Amazingly, the people remain faithful to the deep values of the Gospel of justice and pass this along to others. They have come to know through the presence of the Mercy, Maryknoll and other religious communities that they have rights, dignity and equality.
It would seem that the church has many opportunities for growth and ministry within the realities of environmental degradation from mining, drought, concerns for water and the future of food security and the exodus of young people to the mines as the only means of survival in the Alti Plano. Lake Titicaca is polluted from human waste and a variety of mining interests; drought and dryness are the new normal with climate change; and rural traditions of herding farming and weaving are left to the old women and men as they young head to the cities, abandoning well-honored traditions and culture, leaving lonely elders in the wake of exodus.
Mercy and Maryknoll Sisters over the past 50 years seem to continually venture into challenging ministries such as human rights, women’s rights, fighting exploitive practices of mining companies, learning and educating others about conservation of water, educating about climate change and faith. From talking with the sisters and lay people I visited in Peru, the institutional church, for the most part is not able to relate these realities to the Gospel. The current church seems to reject Vatican Council II and appears mostly uninterested and unengaged.
As I reflect upon my short yet intense time in Peru, the presence of religious communities after Vatican II is evident in the continued work of the people in and with their communities.
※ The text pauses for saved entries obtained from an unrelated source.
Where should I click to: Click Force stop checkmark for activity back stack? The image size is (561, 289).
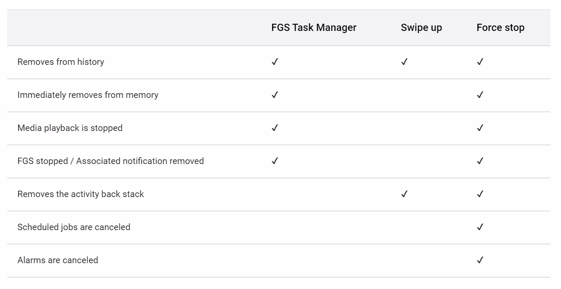[480, 194]
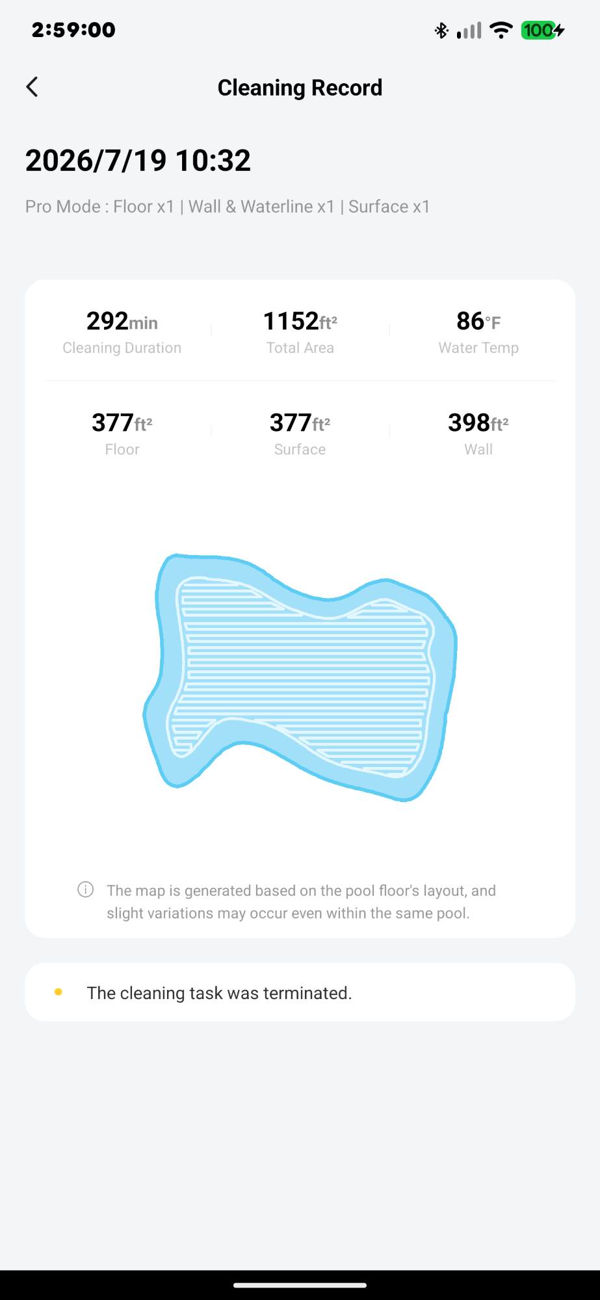Image resolution: width=600 pixels, height=1300 pixels.
Task: Tap the cellular signal bars icon
Action: click(469, 30)

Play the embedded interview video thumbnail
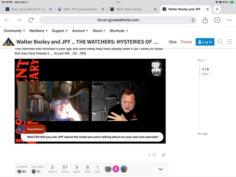pos(90,101)
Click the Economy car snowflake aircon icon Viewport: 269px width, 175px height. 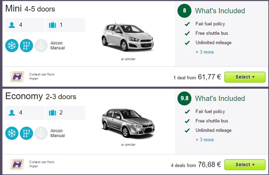tap(12, 133)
The native Peruvian sisters who have joined the work of justice and peace within the context of faith and Mercy are forging their own path, delicate though it is, with U.S. sisters few in numbers and a church context that is, for the most part, no longer Vatican II in spirit or action. The women seem invested in caring for the environment and water, and dealing with mining, within a faith context. What will community in the future look like? It is evolving. Some of the sisters spoke of a desire for intercommunity living and working. Living and working alongside associate members and the broader community is another facet of what may evolve.
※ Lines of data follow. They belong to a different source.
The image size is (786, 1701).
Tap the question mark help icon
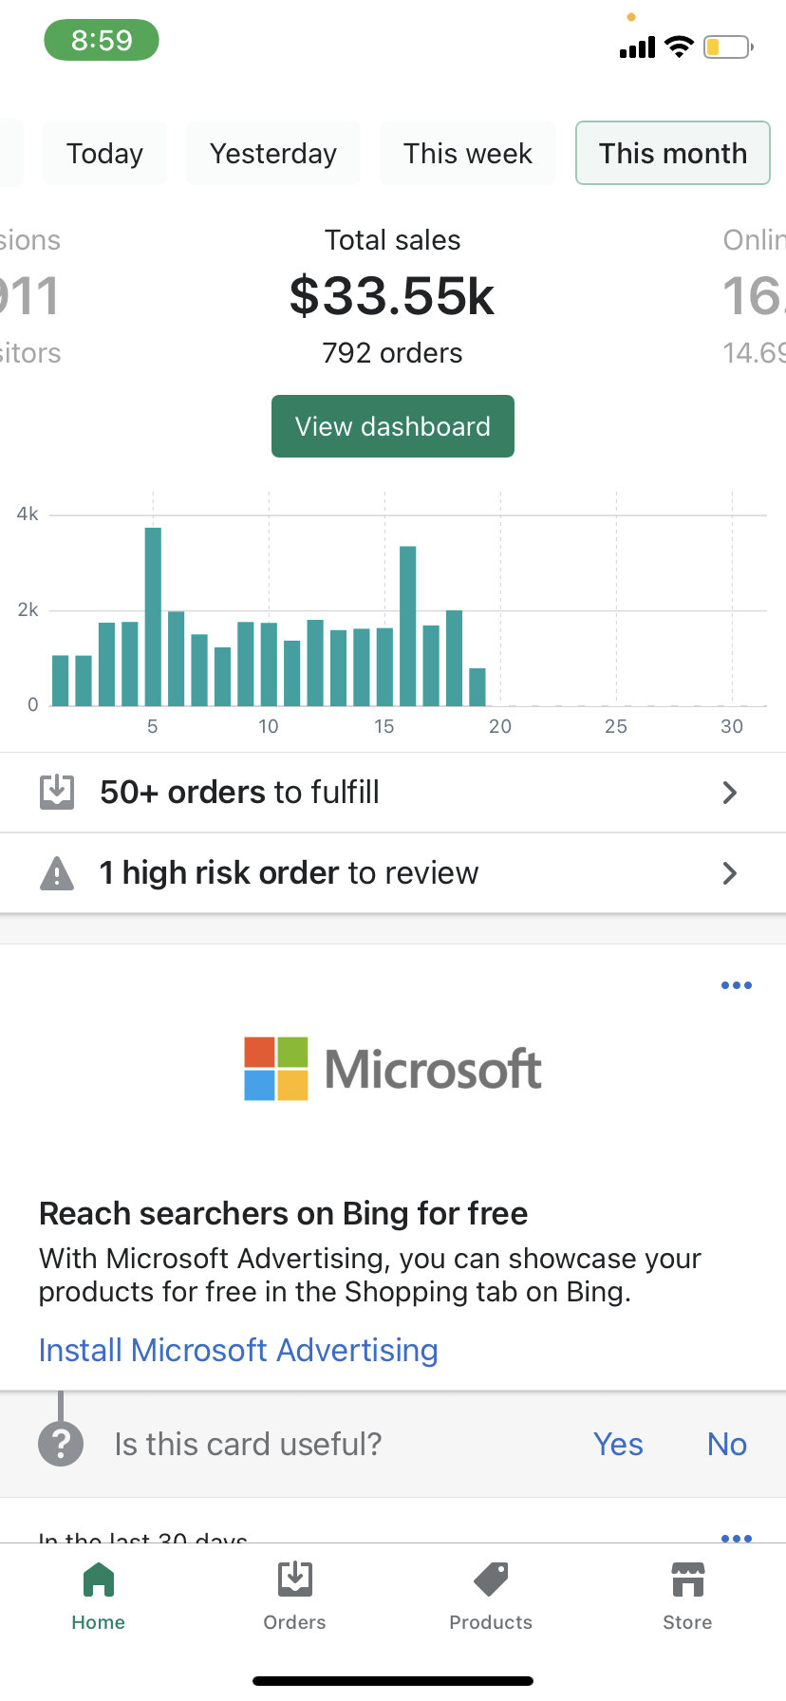pos(61,1444)
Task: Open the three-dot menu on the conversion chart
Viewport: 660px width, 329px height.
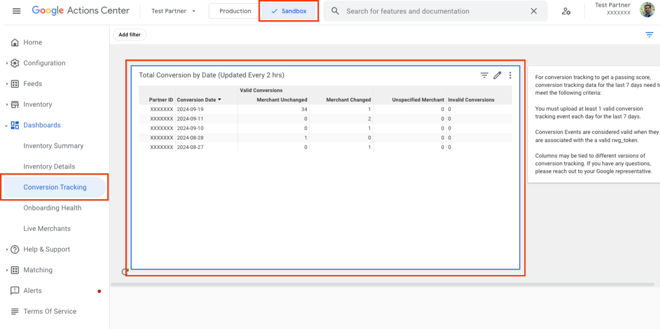Action: (510, 75)
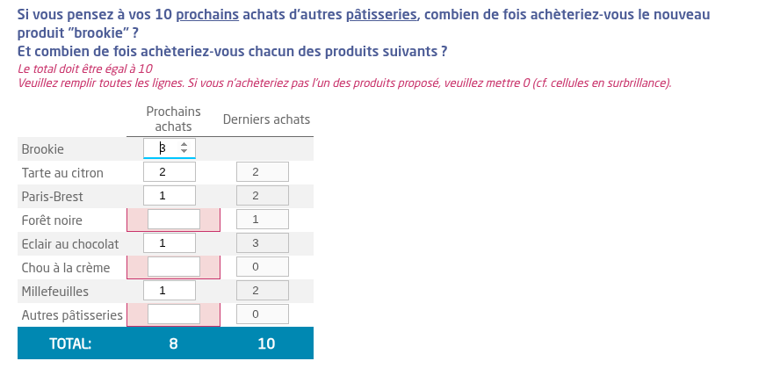The height and width of the screenshot is (390, 766).
Task: Click the Tarte au citron next purchases input
Action: (x=169, y=172)
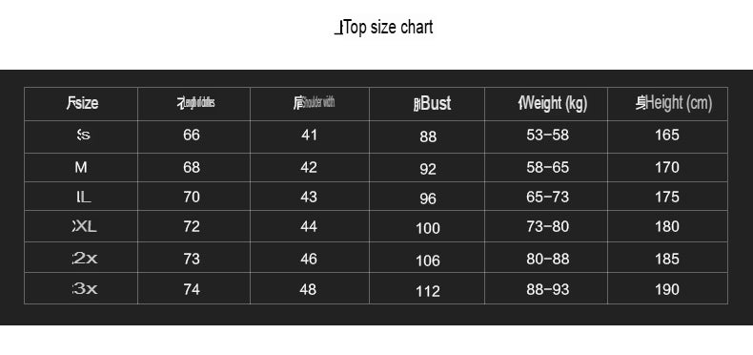Click the Bust column header
The height and width of the screenshot is (355, 753).
(x=432, y=103)
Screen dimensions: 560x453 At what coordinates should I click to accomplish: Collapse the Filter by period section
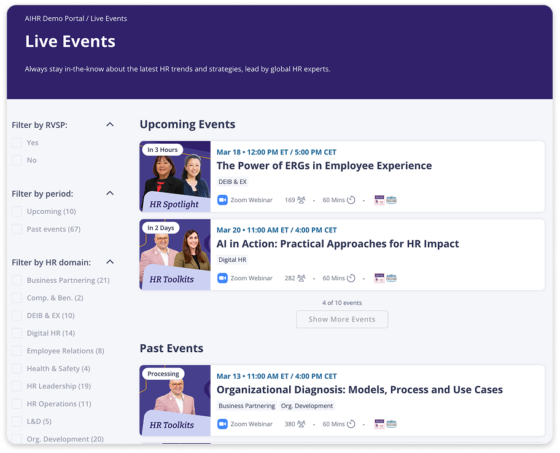pos(110,193)
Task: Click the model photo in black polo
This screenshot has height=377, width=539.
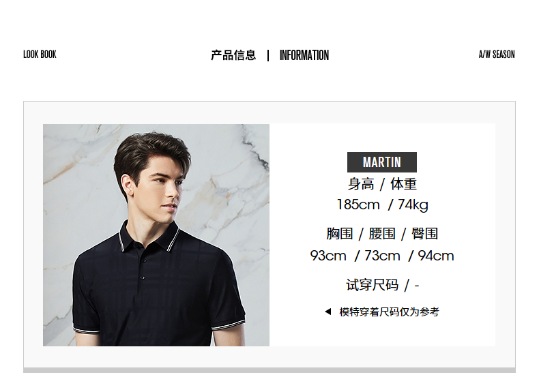Action: [156, 235]
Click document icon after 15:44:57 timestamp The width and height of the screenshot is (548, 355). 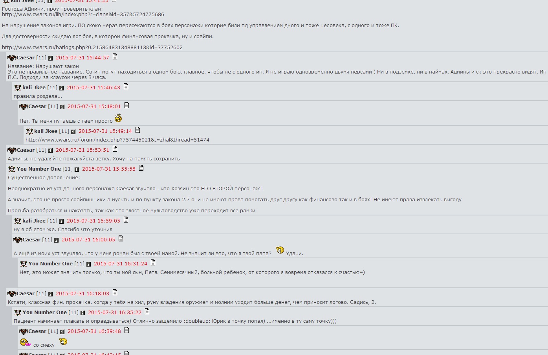coord(115,57)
I am reminded of the Parable of the Sower and the Seed (Mk 4:9) as I remember the people, the sisters and the small plots of land growing grain and potatoes on the mountainsides of Peru: “Other seeds fell into the good soil, and as they grew up and increased, they yielded a crop and produced thirty, sixty and a hundredfold. And Jesus was saying, ‘He/She who has ears to hear, let her/him hear.’”
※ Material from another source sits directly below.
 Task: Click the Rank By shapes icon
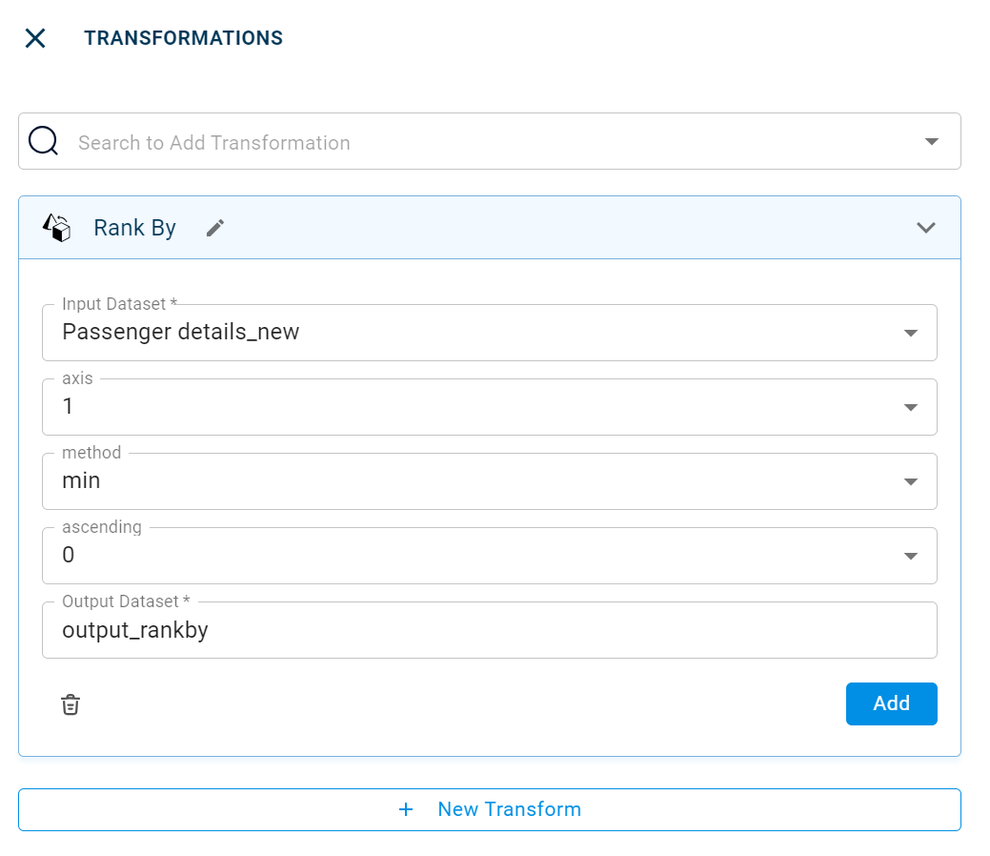click(x=57, y=228)
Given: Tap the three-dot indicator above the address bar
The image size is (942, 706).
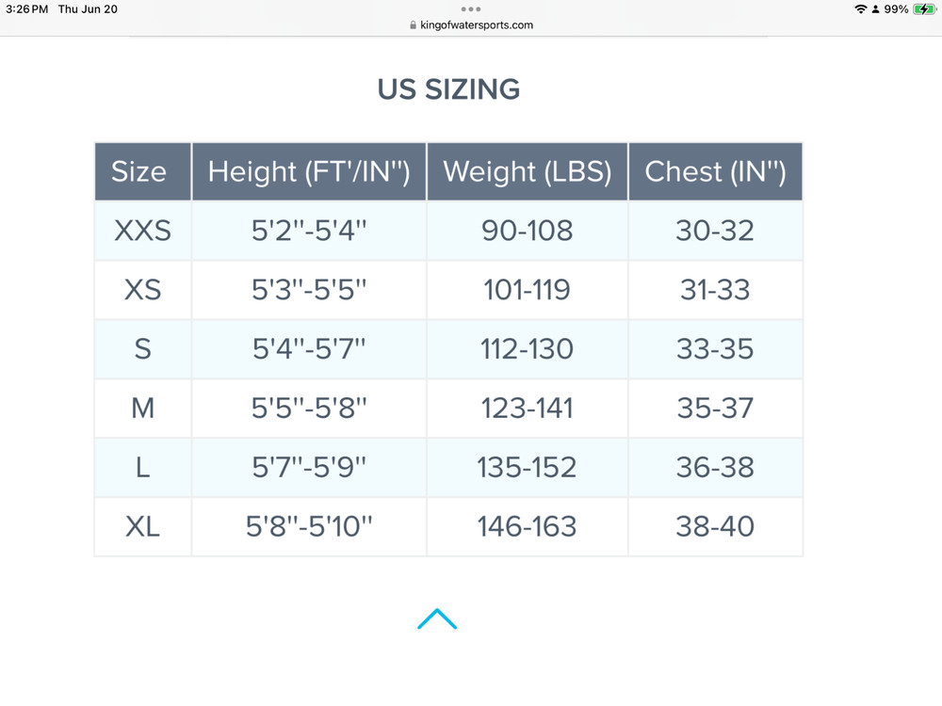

The people of the high mountains and other areas where the Mercy, Maryknoll and other communities worked together with the people to plant seeds continue to plant and grow food for the Sacred Earth Community, even amidst the rocky soil of the church.
[Sr. Joan Brown, OSF, is a Franciscan sister from the Franciscan Sisters of Rochester, Minn., and executive director of New Mexico Interfaith Power and Light.]